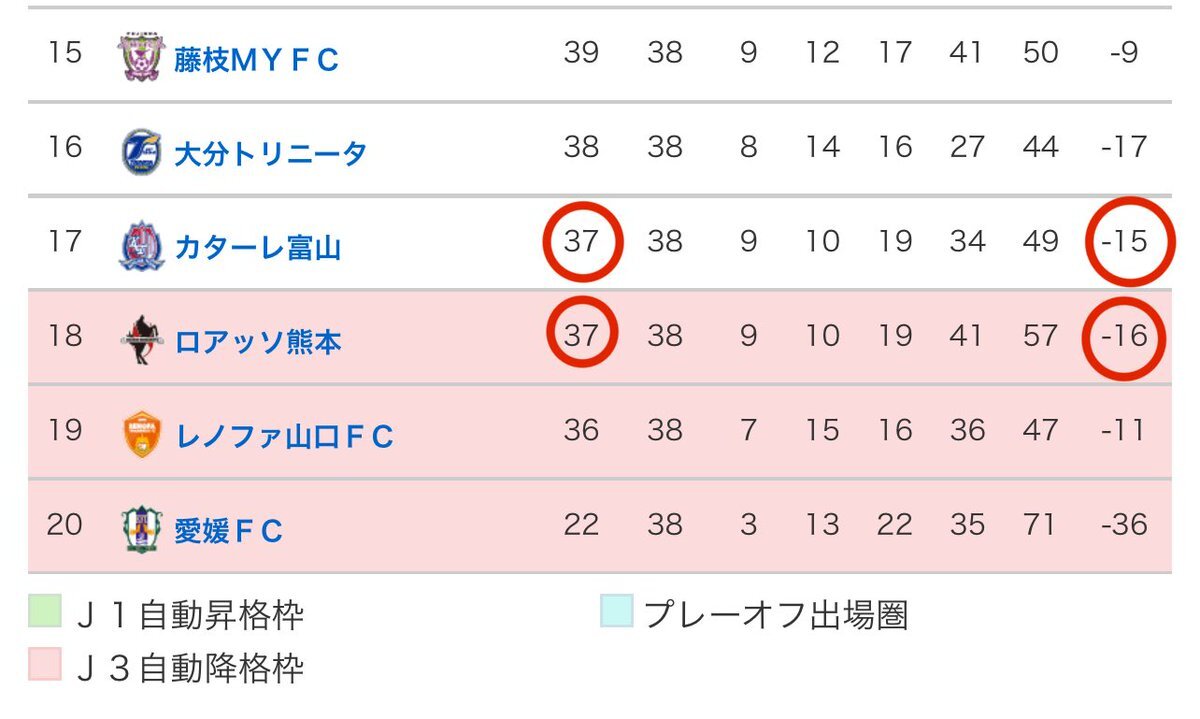Click the circled -16 goal difference
The width and height of the screenshot is (1200, 719).
click(x=1126, y=336)
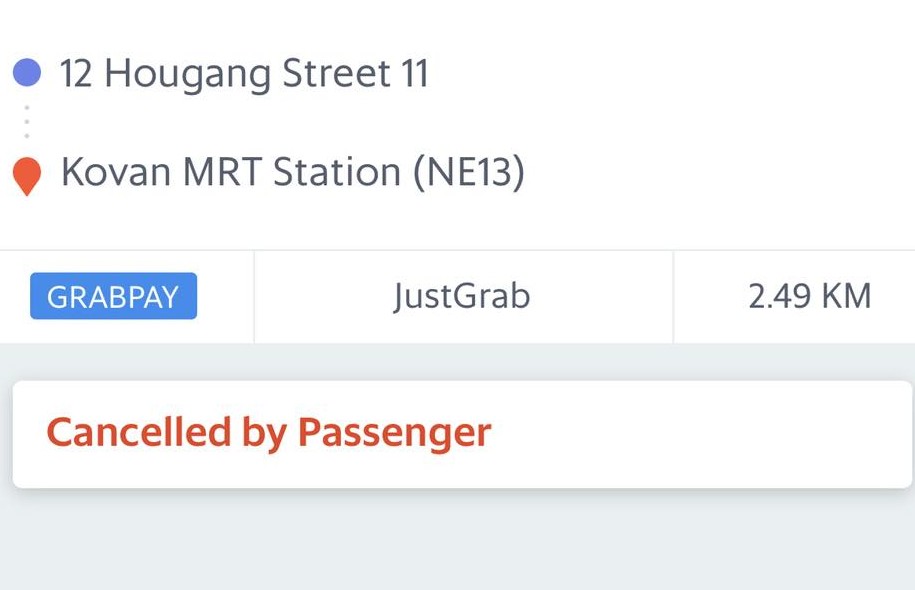Tap the (NE13) station code
This screenshot has width=915, height=590.
pos(469,173)
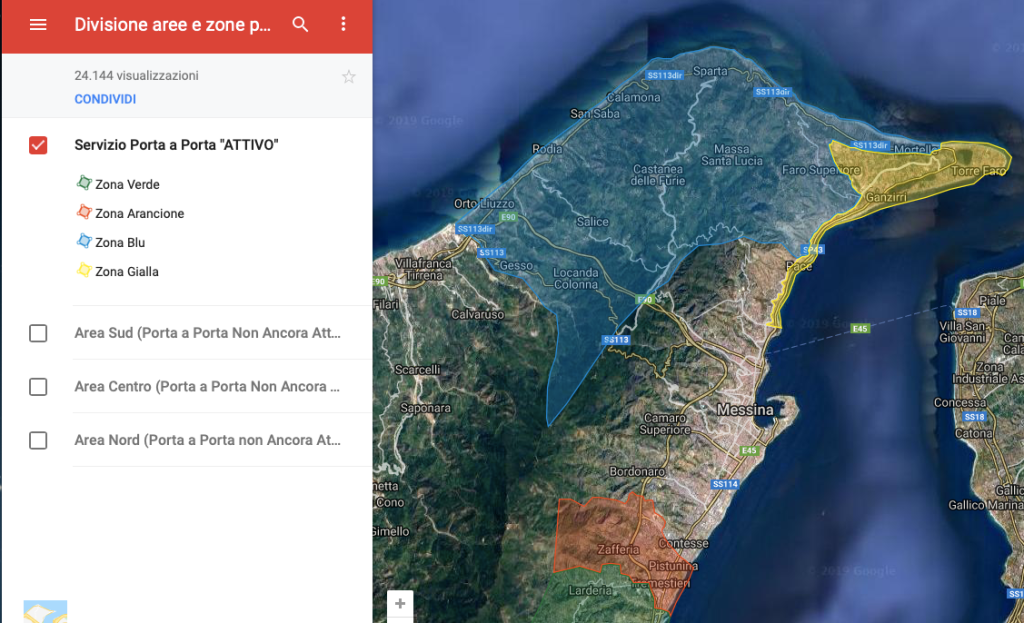
Task: Star this map with the star icon
Action: [348, 77]
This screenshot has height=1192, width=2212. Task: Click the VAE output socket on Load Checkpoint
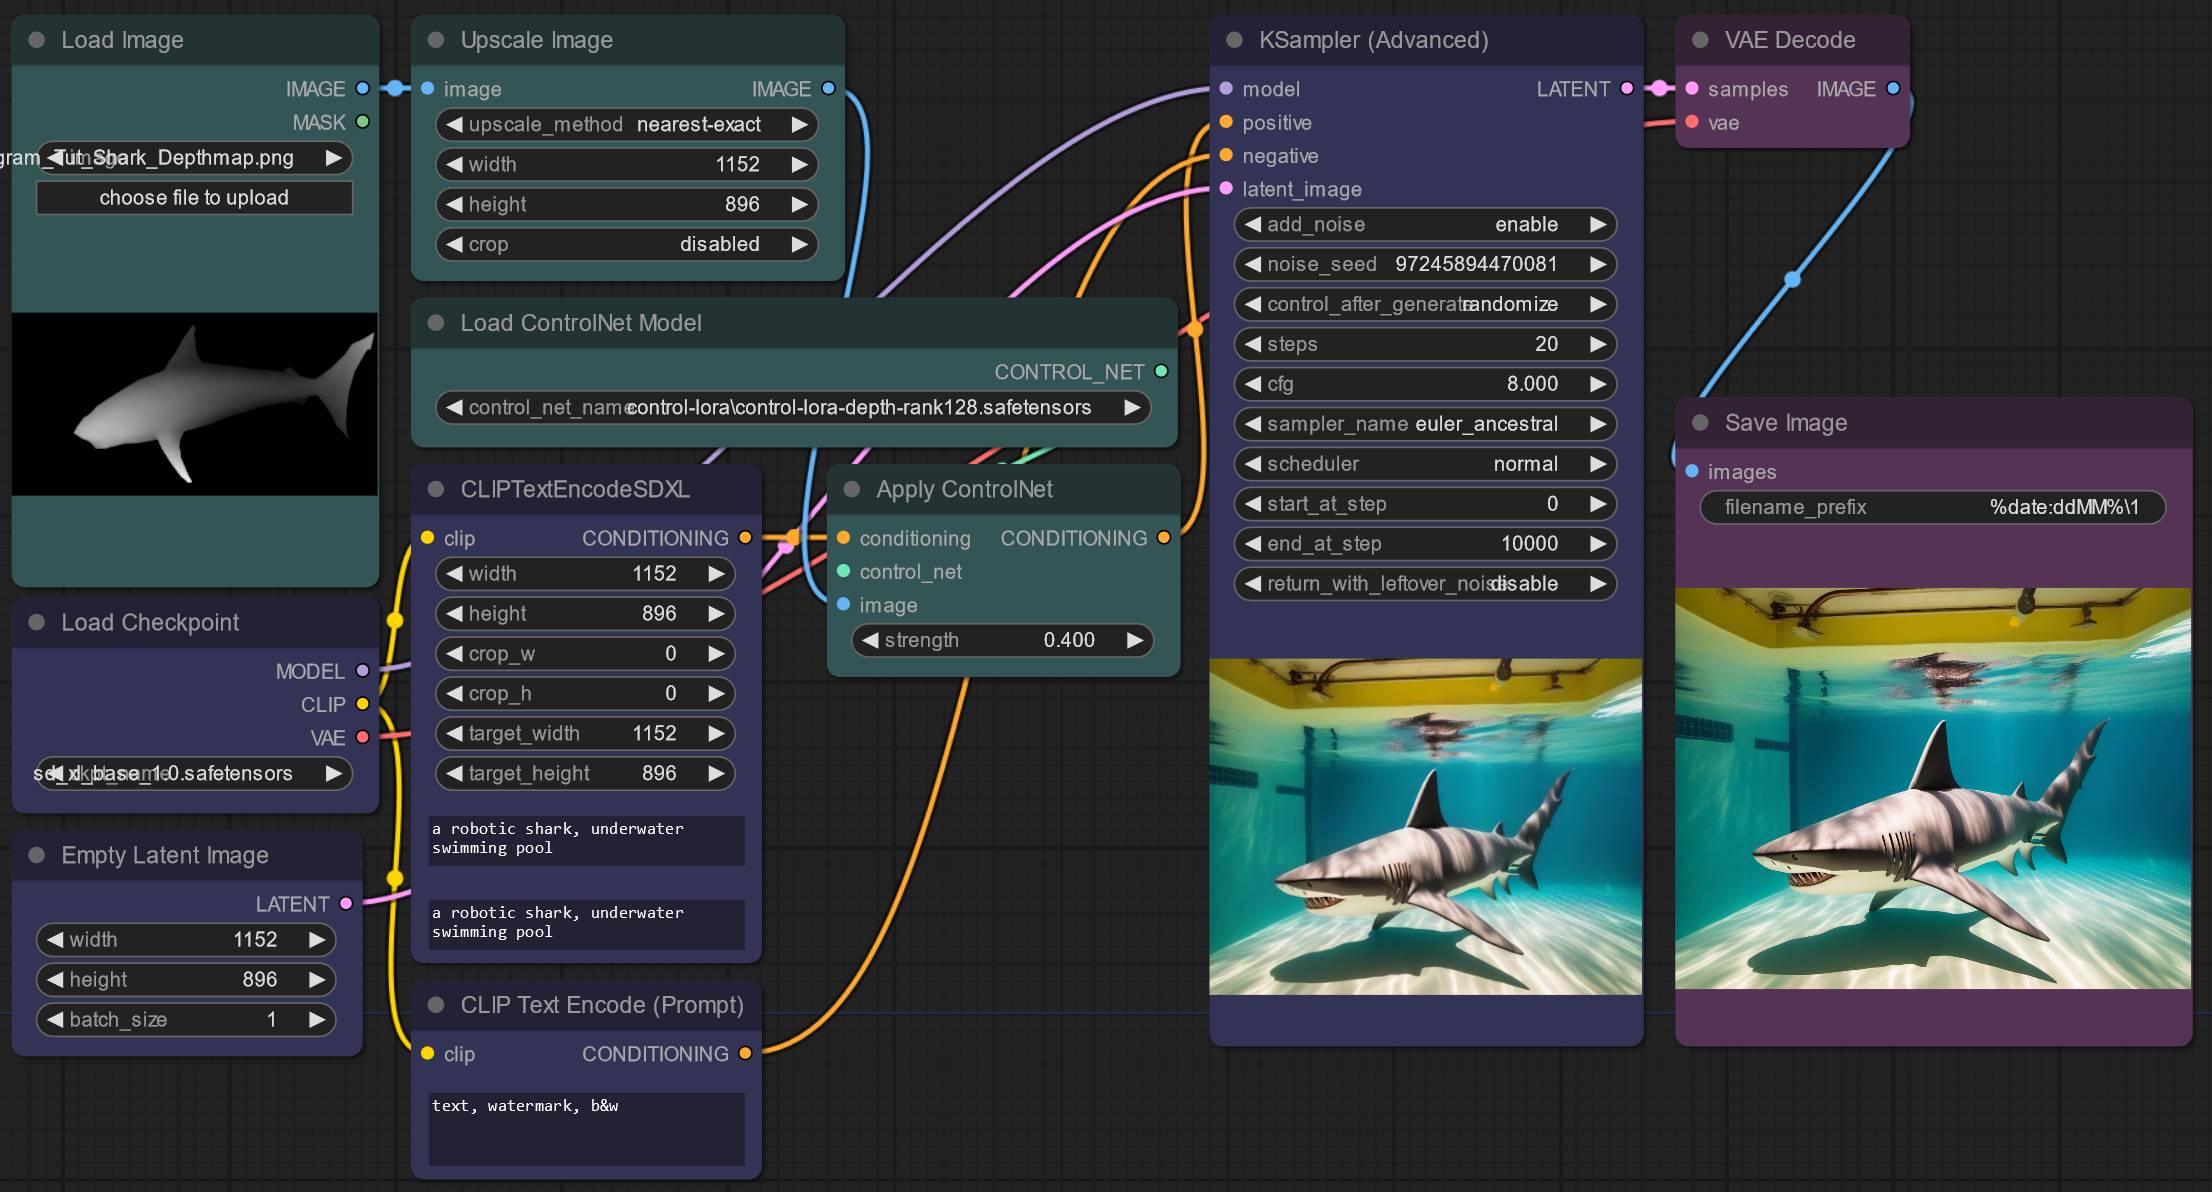point(363,737)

● ● ● ● ● ● ●

*Directions*: From the line containing "This screenshot has height=1192, width=2212." down to the last line of the entries above, set down every line exactly. Omit all pictures.

*Solution*:
This screenshot has height=1192, width=2212. Task: Click the VAE output socket on Load Checkpoint
point(363,737)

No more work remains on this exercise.